The music industry had blacklisted Pete Seeger due to his unwavering conviction that the rights and dignity of everyday people and the environment should be prioritized. Seeger left the Weavers in 1958 and mainly worked alone for the remainder of his career.
But even as a solo performer, he couldn’t escape persecution based on his political beliefs. In 1961, he was convicted of contempt of Congress due to his refusal to answer questions in 1955 by the House Committee on Un-American Activities.
Despite the clear mistreatment in the context of the Second Red Scare, Pete Seger was still a beloved figure at folk festivals throughout the country.
He pioneered what would become known as the hootenanny, a form of performance that includes multiple performers and audience participation in an informal, more personal experience.
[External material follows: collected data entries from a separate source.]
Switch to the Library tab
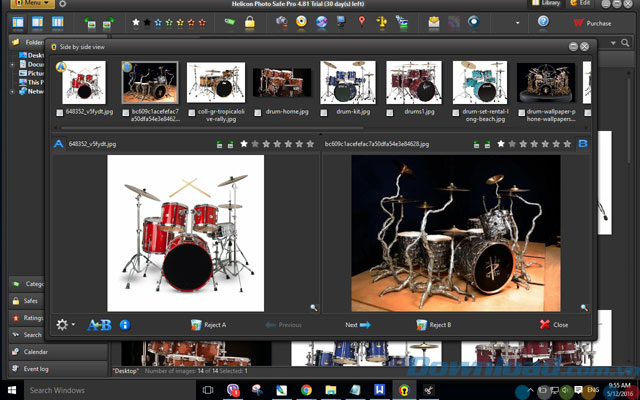This screenshot has width=640, height=400. (x=549, y=4)
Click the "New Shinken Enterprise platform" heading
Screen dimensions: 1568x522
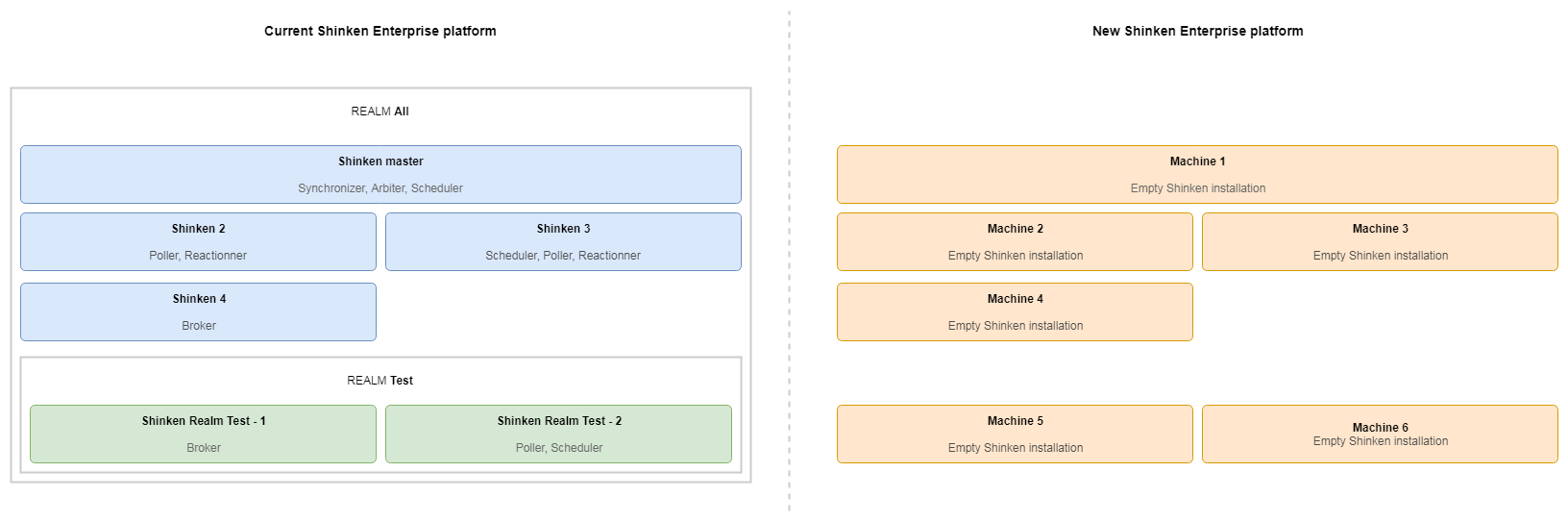1197,31
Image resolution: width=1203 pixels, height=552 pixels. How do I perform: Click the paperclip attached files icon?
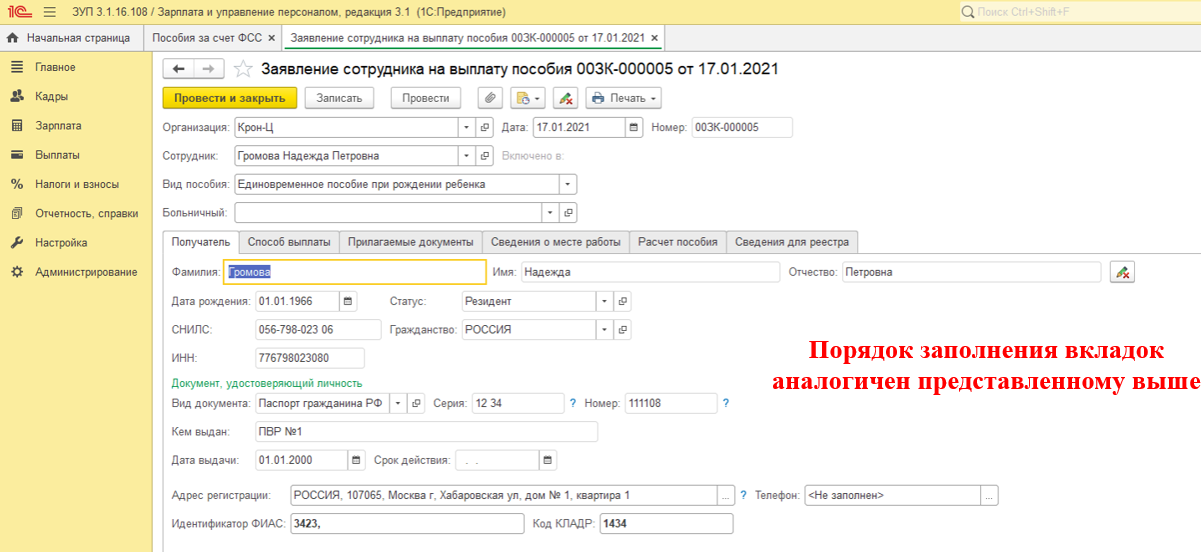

He also collaborated significantly with younger folk artists, being credited with inspiring those who would participate in the folk revival movement.
His legacy resonates into the 21st century, as artists who have gone on to have their own profound legacies maintain that Seeger was a major inspiration—some of these artists include Bob Dylan, Bruce Springsteen, Arlo Guthrie, and Jackson Browne.
His Legacy Lives On
While Pete Seeger is no longer with us, his music lives on within us as the issues he addressed in his time are still just as important today, if not more so.
Labor rights have significantly declined since the 1940s, and the damage to our environment has been well-documented and is well-known among the general public.
While music alone can’t change the world, it certainly can inspire that change. In inspiring action through the reflection of one’s own feelings in the words of others, one can feel that they’re not alone; in that feeling, solidarity can be built.
With that solidarity, genuine hope can be felt, and there’s no doubt we need as much of that now more than ever.